Dataset entries
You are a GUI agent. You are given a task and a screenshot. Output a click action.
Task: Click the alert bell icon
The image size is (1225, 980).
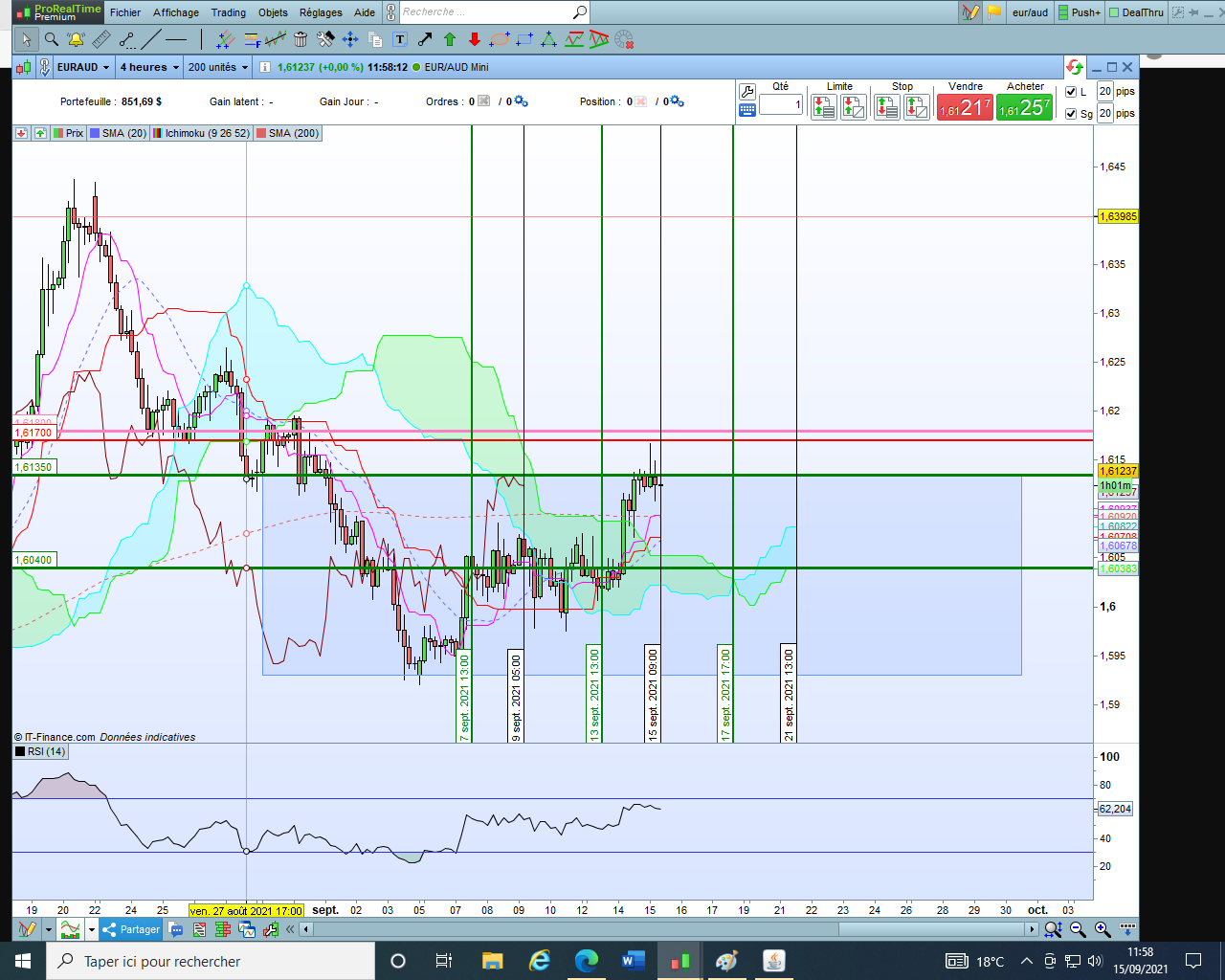pos(76,39)
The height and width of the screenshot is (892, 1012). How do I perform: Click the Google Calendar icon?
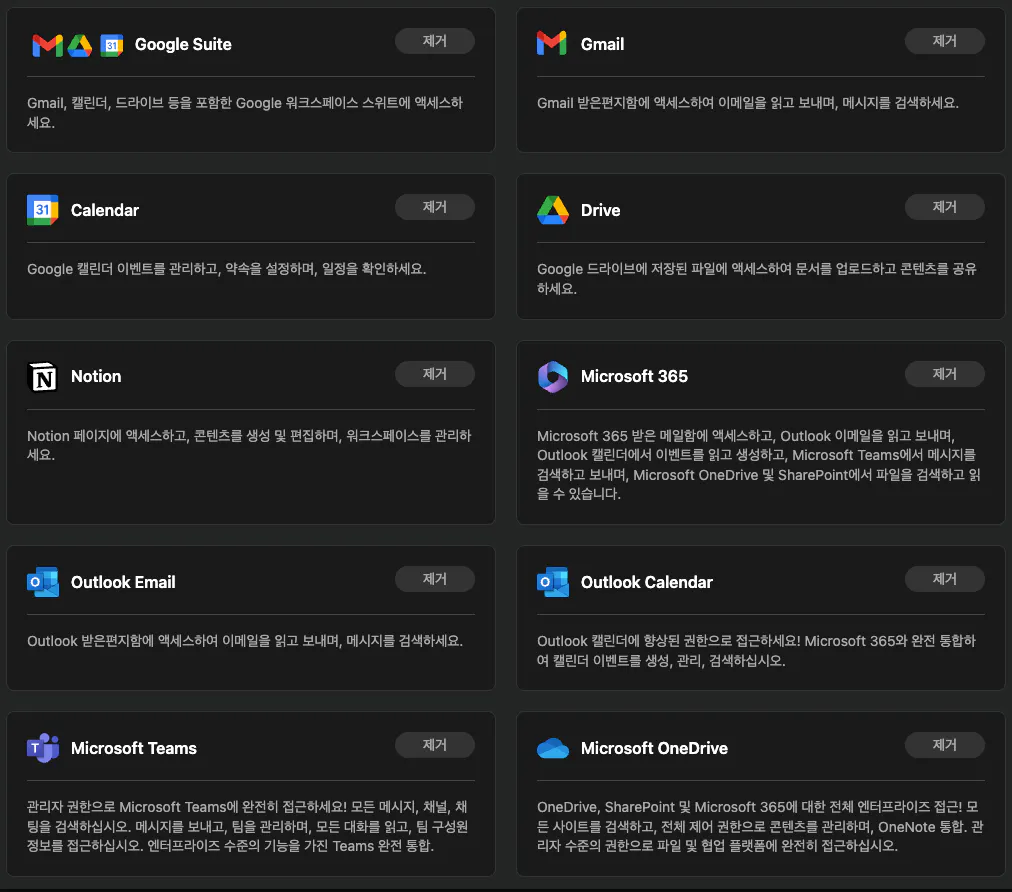click(x=42, y=210)
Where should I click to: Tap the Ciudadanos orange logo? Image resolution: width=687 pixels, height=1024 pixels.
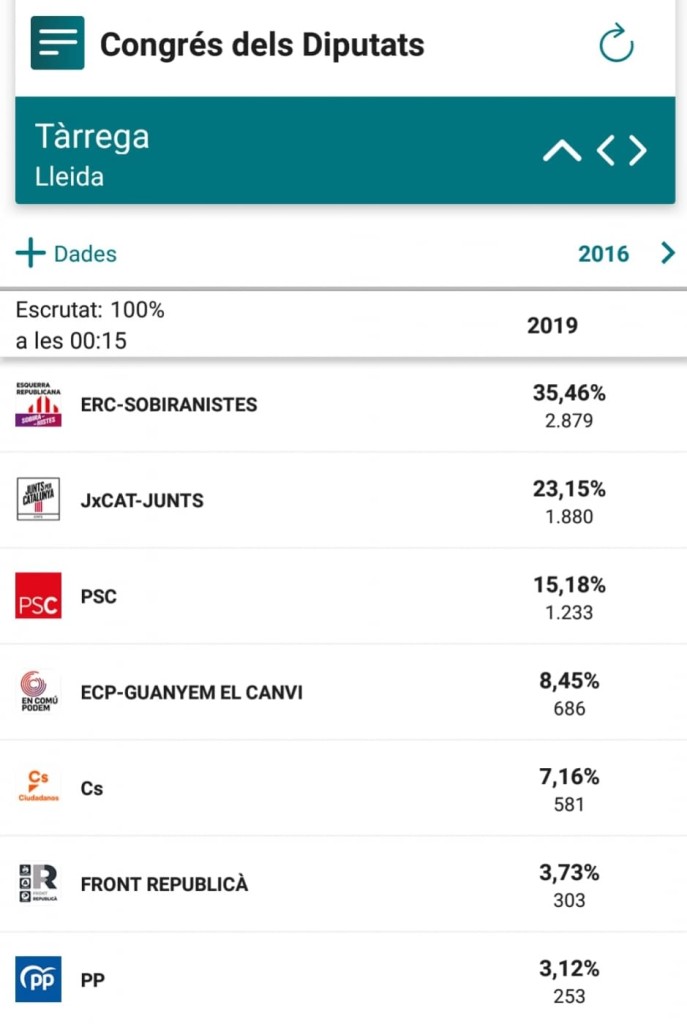(39, 787)
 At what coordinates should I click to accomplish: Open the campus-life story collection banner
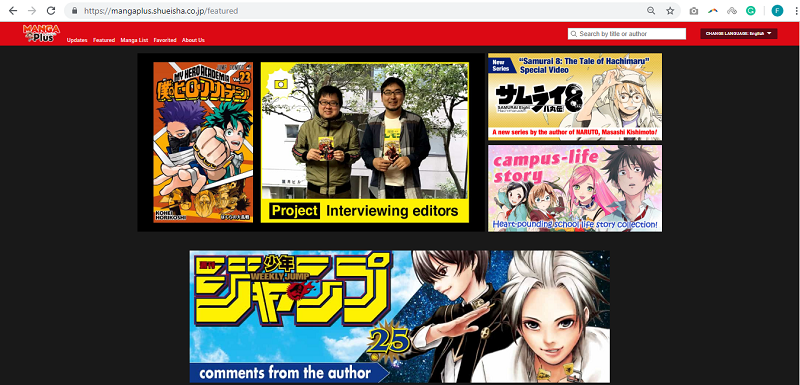[575, 188]
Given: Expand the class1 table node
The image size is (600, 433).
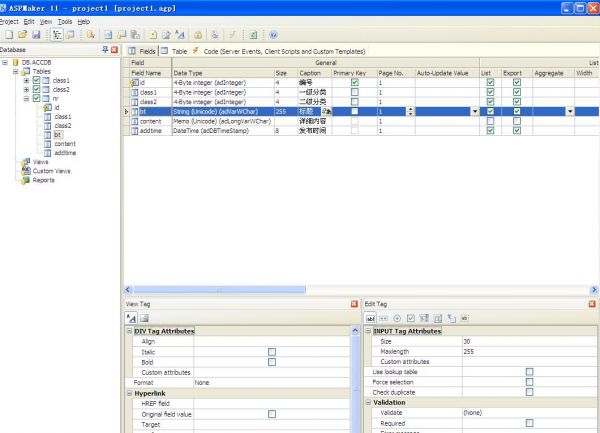Looking at the screenshot, I should pos(26,80).
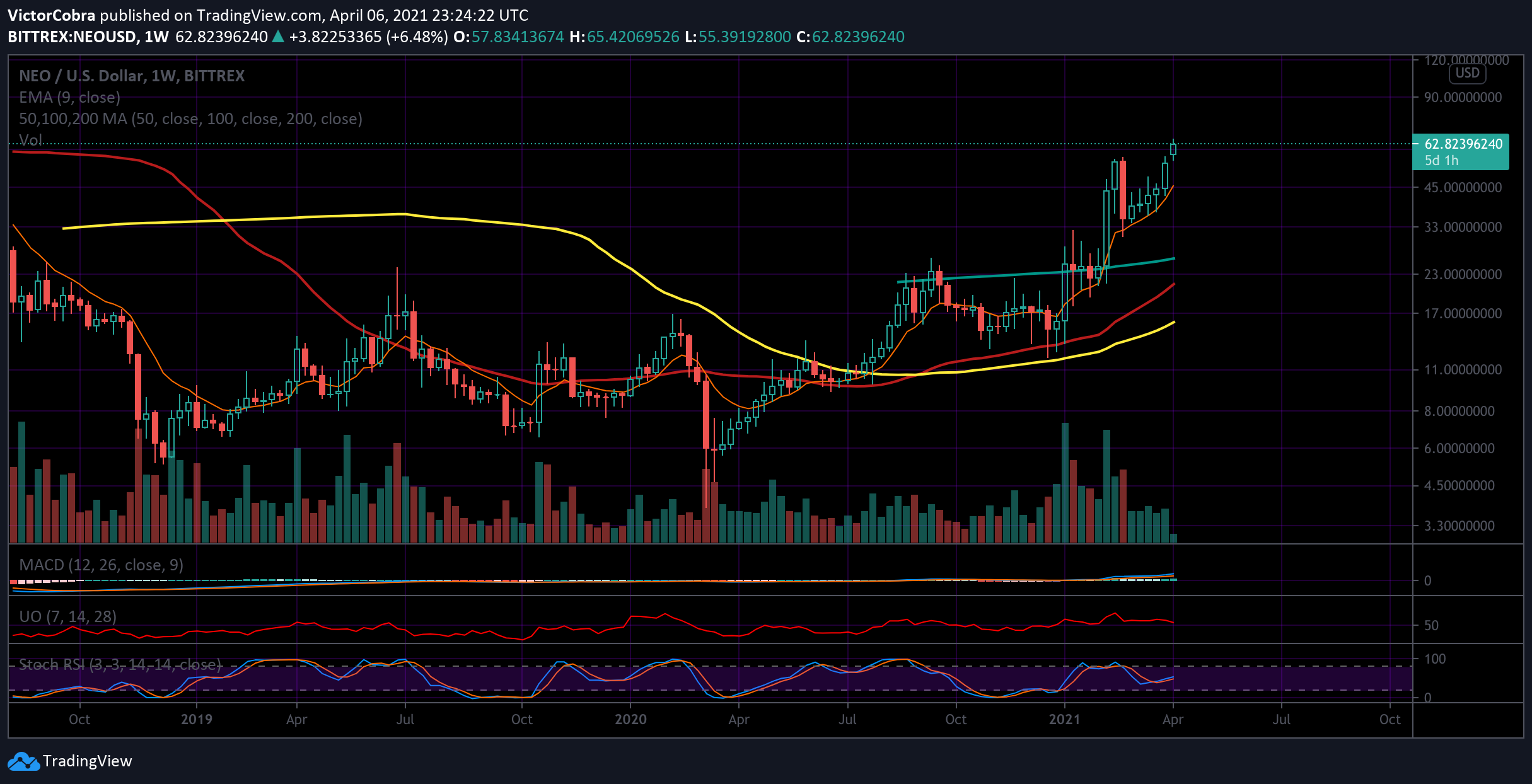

- WORK TO COMPLETE
The lines from the one containing "At what coordinates" through the final line of the data are to be repeated exactly, with both ends included and all pictures left out.

- FINISHED TASK
 At what coordinates should I click to accomplish: Open the campus-life story collection banner
[575, 188]
Given: Expand the class1 table node
The image size is (600, 433).
Looking at the screenshot, I should pos(26,80).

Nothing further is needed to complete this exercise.